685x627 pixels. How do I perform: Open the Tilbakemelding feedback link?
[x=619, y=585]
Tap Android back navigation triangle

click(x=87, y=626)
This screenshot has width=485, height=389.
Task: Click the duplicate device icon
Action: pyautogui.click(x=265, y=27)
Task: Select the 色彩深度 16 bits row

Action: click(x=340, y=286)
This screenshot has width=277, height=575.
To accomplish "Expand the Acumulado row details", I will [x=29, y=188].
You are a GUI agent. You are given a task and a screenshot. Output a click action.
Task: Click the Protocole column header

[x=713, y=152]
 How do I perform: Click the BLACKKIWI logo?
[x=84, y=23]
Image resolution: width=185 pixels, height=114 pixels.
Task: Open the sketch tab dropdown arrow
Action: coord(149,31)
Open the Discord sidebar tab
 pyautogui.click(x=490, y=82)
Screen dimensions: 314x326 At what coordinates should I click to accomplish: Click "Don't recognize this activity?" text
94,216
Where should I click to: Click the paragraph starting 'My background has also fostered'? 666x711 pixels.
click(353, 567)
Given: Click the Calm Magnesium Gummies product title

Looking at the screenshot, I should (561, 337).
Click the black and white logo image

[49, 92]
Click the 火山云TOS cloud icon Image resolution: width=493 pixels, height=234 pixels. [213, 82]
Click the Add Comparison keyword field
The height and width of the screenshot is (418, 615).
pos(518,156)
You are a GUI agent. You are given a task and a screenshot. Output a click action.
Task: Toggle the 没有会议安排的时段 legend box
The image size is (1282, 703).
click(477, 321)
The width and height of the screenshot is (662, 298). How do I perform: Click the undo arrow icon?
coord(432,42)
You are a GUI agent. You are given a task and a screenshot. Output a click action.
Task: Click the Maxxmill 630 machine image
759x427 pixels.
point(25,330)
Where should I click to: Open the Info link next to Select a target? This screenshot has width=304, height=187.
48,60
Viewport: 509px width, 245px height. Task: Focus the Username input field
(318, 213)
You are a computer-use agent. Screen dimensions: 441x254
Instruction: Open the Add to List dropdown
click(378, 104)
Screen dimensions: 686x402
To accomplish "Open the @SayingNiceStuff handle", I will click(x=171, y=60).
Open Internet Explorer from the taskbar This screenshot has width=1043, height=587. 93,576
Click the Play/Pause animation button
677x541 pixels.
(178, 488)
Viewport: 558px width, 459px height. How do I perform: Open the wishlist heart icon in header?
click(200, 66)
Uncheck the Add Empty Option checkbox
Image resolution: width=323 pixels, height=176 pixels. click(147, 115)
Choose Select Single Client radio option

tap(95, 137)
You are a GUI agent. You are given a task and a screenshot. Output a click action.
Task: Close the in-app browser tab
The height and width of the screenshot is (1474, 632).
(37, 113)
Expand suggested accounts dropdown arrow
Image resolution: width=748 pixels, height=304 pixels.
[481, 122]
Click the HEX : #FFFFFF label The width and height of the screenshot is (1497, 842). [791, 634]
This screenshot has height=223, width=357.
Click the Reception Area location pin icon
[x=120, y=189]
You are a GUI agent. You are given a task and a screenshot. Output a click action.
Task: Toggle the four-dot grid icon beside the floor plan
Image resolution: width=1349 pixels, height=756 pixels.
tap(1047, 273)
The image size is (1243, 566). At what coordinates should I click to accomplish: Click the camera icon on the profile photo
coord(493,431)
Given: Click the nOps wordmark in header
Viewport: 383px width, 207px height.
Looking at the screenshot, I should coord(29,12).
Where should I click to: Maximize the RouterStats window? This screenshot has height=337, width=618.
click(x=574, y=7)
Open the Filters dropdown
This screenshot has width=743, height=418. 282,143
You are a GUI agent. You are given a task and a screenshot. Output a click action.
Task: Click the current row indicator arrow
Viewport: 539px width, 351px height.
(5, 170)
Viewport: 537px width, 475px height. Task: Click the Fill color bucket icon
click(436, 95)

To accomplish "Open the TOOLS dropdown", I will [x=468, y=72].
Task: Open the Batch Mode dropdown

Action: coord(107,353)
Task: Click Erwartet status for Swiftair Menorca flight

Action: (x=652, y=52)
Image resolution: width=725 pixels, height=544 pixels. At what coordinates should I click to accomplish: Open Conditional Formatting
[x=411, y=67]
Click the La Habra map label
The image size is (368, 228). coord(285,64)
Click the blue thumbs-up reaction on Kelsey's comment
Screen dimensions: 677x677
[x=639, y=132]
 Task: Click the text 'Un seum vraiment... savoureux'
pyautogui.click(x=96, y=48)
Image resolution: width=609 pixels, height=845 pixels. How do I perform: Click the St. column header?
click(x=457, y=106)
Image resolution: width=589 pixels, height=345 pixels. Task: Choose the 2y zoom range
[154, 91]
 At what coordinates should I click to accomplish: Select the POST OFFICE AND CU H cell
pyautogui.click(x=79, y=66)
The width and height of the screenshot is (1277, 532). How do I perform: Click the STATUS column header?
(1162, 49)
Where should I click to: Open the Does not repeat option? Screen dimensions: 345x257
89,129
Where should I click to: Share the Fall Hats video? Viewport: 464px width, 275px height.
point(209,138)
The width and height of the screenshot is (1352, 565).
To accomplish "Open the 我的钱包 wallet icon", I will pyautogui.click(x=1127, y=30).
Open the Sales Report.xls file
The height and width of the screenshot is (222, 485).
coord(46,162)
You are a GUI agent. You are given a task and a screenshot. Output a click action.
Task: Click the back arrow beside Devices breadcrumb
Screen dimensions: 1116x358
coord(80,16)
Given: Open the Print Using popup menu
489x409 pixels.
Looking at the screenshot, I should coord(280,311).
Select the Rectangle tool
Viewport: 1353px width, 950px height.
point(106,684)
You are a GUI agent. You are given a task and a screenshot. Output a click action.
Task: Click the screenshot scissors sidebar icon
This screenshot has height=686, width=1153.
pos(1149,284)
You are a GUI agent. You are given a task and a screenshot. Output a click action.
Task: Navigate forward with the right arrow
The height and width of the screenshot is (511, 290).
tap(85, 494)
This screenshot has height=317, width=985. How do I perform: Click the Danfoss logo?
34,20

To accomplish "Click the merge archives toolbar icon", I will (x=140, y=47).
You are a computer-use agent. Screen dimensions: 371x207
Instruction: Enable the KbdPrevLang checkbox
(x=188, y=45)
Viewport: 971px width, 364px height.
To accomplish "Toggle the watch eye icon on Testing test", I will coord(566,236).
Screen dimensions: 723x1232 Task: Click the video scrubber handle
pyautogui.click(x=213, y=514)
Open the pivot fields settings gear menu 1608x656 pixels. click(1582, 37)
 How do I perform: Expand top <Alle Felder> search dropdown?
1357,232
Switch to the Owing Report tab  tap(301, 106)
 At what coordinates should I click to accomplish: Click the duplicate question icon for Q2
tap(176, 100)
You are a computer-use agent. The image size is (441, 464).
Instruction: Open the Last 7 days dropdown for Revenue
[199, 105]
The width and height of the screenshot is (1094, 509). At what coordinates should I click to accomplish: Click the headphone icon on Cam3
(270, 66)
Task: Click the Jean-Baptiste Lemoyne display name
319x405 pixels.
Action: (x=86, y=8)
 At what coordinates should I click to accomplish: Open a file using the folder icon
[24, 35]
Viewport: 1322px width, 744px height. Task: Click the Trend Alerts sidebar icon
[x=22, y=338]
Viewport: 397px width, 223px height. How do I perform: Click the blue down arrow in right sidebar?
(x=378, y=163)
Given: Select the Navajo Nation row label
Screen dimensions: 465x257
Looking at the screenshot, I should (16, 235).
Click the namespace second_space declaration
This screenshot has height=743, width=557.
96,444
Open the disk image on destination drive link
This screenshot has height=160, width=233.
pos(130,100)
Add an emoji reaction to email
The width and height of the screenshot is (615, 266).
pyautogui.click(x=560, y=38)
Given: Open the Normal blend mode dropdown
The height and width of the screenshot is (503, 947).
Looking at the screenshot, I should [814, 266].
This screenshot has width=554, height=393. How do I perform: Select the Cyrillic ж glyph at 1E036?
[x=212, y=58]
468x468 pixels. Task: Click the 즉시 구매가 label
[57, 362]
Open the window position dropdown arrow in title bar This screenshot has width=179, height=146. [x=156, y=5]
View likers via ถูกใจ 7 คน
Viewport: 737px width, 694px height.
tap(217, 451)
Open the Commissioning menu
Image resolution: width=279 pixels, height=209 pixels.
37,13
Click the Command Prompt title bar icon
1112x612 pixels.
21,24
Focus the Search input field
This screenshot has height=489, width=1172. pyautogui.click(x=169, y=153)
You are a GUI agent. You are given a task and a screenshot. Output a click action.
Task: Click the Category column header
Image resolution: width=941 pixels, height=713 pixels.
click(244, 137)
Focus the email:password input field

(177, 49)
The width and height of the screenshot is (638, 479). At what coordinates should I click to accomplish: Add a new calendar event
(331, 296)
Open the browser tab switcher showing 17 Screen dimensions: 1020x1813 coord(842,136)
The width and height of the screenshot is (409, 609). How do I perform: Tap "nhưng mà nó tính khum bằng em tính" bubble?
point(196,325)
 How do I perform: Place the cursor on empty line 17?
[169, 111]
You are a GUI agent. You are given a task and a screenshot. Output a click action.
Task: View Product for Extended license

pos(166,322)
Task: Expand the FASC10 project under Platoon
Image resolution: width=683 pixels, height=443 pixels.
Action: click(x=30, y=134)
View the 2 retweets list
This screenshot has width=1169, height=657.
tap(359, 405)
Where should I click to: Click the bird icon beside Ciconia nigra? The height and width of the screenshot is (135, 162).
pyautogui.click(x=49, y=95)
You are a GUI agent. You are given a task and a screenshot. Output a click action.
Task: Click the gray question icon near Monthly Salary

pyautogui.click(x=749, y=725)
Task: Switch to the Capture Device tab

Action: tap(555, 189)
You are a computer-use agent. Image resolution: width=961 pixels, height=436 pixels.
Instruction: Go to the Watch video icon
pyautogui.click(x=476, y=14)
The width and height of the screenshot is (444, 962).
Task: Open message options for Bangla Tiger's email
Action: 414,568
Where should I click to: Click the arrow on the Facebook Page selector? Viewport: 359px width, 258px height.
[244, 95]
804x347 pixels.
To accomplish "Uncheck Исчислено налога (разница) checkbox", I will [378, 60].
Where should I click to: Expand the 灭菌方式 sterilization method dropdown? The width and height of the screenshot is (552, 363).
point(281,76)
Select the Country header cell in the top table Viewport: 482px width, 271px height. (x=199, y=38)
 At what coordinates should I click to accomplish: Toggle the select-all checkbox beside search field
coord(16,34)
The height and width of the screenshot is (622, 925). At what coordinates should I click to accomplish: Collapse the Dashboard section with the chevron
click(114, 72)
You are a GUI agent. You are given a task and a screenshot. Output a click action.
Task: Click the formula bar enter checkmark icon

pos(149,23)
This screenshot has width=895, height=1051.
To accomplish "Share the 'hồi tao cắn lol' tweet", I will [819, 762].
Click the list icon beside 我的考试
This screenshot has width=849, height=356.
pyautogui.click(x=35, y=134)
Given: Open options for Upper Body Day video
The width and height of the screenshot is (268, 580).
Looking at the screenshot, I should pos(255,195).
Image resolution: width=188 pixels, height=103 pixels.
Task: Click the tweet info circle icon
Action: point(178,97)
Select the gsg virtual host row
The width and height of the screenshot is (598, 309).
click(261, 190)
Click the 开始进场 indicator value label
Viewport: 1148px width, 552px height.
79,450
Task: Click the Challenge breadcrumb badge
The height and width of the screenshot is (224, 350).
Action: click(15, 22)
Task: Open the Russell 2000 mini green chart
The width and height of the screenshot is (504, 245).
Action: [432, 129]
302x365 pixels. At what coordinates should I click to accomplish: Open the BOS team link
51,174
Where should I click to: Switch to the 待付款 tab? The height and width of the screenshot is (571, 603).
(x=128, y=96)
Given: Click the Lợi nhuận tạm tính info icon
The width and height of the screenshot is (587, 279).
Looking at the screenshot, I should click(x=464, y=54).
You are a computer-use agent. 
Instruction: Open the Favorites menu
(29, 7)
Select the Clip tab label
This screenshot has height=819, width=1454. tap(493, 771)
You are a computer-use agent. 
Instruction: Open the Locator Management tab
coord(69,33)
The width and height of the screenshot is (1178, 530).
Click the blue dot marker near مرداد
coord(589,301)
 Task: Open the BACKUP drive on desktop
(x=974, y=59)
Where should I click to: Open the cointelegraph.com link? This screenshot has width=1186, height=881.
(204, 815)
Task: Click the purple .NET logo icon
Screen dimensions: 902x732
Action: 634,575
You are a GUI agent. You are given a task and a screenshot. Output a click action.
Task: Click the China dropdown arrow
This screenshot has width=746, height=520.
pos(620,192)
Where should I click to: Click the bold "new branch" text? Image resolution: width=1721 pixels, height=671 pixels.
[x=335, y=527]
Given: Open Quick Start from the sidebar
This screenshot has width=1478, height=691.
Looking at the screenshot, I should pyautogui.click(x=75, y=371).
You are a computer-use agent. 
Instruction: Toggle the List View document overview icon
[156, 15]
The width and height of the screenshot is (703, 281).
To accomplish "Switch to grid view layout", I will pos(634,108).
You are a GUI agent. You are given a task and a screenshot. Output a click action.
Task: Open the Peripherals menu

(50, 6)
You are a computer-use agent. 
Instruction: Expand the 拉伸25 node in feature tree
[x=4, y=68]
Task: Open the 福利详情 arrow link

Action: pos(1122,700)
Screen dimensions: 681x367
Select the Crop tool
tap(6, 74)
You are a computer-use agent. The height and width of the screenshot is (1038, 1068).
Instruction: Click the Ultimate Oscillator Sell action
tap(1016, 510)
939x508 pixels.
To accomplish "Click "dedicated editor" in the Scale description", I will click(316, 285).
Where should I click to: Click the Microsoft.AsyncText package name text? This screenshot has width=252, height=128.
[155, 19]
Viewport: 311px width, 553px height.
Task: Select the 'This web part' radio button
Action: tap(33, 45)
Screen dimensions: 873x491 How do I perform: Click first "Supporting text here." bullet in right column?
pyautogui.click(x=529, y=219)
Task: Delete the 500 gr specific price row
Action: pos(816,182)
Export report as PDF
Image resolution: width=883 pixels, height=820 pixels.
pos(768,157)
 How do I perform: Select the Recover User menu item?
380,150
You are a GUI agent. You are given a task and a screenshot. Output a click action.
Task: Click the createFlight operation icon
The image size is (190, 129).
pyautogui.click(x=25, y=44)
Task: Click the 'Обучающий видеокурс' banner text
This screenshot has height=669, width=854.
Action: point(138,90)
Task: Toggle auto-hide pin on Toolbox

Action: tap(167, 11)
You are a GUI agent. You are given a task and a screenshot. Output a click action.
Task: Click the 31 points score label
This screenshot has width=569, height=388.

-----

§ YOUR GOAL:
Lines with the word "grid": copy each one from the data above.

§ EXPECTED ANSWER:
Task: Toggle the four-dot grid icon beside the floor plan
To accomplish "Switch to grid view layout", I will pos(634,108).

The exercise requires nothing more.